日本、守備で奪った2得点=「俊哉の司令塔ラボ」―スペイン戦分析・W杯サッカー

 最高だった。本当の真剣勝負の場で、ドイツとスペインに勝ったなんてとんでもないこと。日本のレベルは間違いなく上がっていると、森保監督が証明した。選手も誇りを持って戦い、日本が一つ上のレベルに上がっていることを印象付けた。
 スペイン戦で得点を奪って逆転できた要因は、伊東と三笘の「高い守備力」にある。体をぶつける守りもあれば、スペースを埋める守りもあるというお手本だった。堂安の得点は全員でプレスした結果だが、伊東がタイミング良くマークを捨てて前線に上がり、相手に競り勝ったのが大きい。

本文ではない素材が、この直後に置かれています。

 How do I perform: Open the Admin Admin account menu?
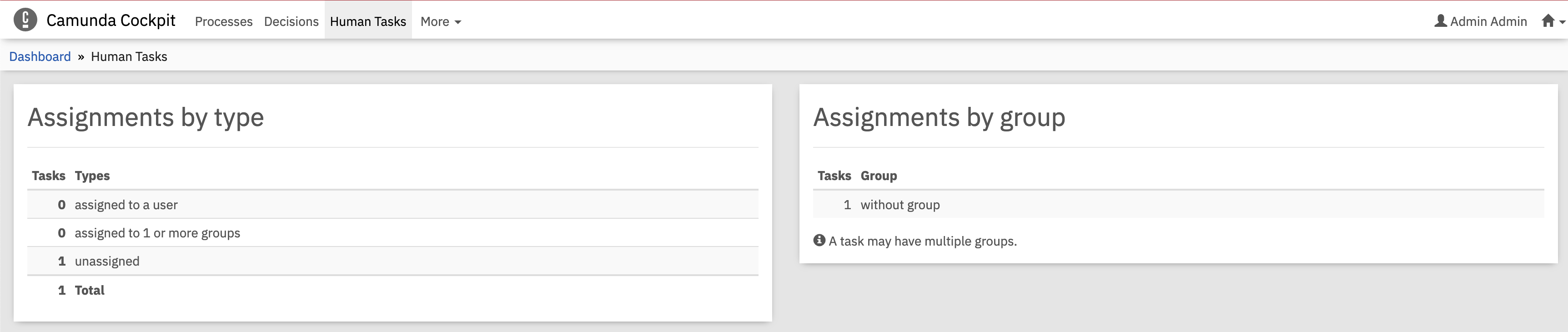click(1481, 21)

 2点目は三笘が相手にしっかり当たってファウルをもらってからの展開。最後は堂安からのボールをゴールラインぎりぎりで折り返し、田中の逆転ゴールにつなげた。さらにボール奪取からのカウンターもさえた。
 チームとしては前半を1点で耐えたのが大きかった。思い切って4バックではなく3バックでスタート。森保監督の決断と、忠実にプレーした選手の総合力だろう。そして後半の頭にカードを切り、流れが変わった。三笘と堂安を同時に投入する効果はすごい。一気にギアを上げるスイッチになり、プレスもしっかりかかるようになった。
 この3試合を振り返ると、第2戦でコスタリカに負けたのは失敗に見えるかもしれないが、結果的に完璧なマネジメントだったと思うしかない。決勝トーナメント1回戦で当たるクロアチアは、3試合とも先発出場した選手が10人もいる。さらに第3戦のベルギー戦はすごく激しい試合だった。となると、チームは消耗しているはずだ。

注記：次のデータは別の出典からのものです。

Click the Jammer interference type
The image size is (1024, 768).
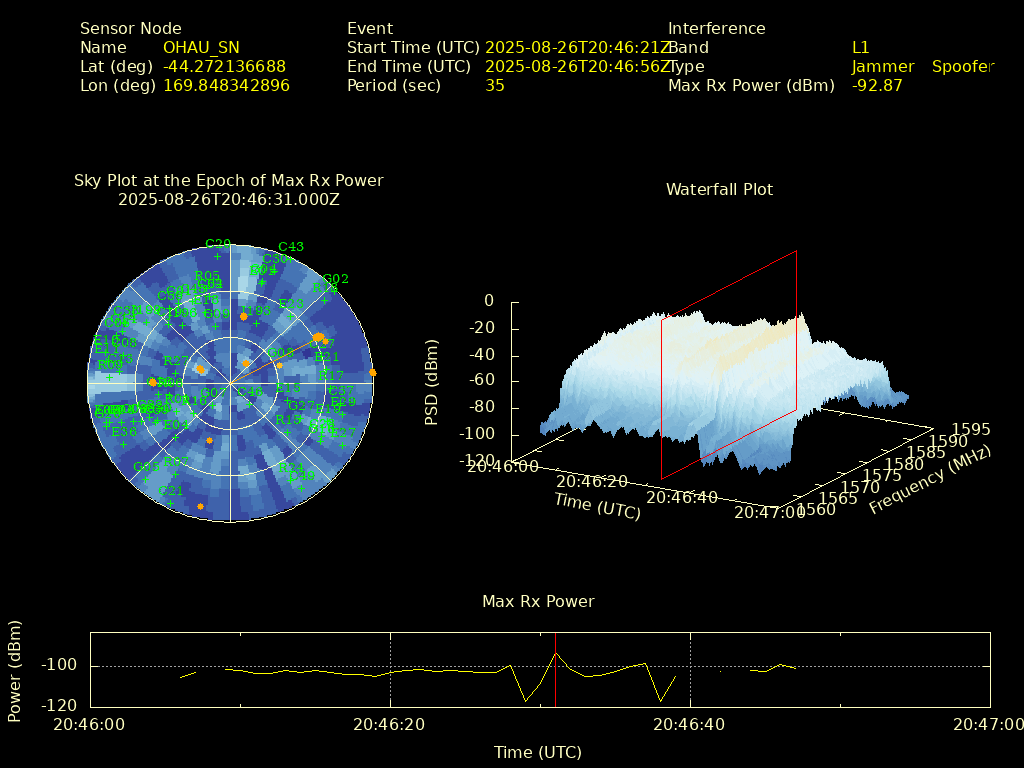[882, 66]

 もちろんクロアチアはモドリッチら名手を擁し、力のあるチーム。準優勝した前回大会も、タフに戦い抜いた。だから日本は状態をしっかりつくり直して挑む必要がある。歴史の扉を開くには、あと1勝。もっともっと高みを目指してほしい。

 

 ◇藤田俊哉氏の略歴
 藤田 俊哉氏(ふじた・としや)静岡・清水商高(現清水桜が丘高)、筑波大を経て、1994年に磐田に入団。ユトレヒト(オランダ)、名古屋などでもプレーした元日本代表MF。2001年にJリーグ最優秀選手に輝き、背番号10として磐田の黄金期を支えた。現役引退後はオランダで指導者も務めた。今年9月から磐田スポーツダイレクター。51歳。静岡市出身。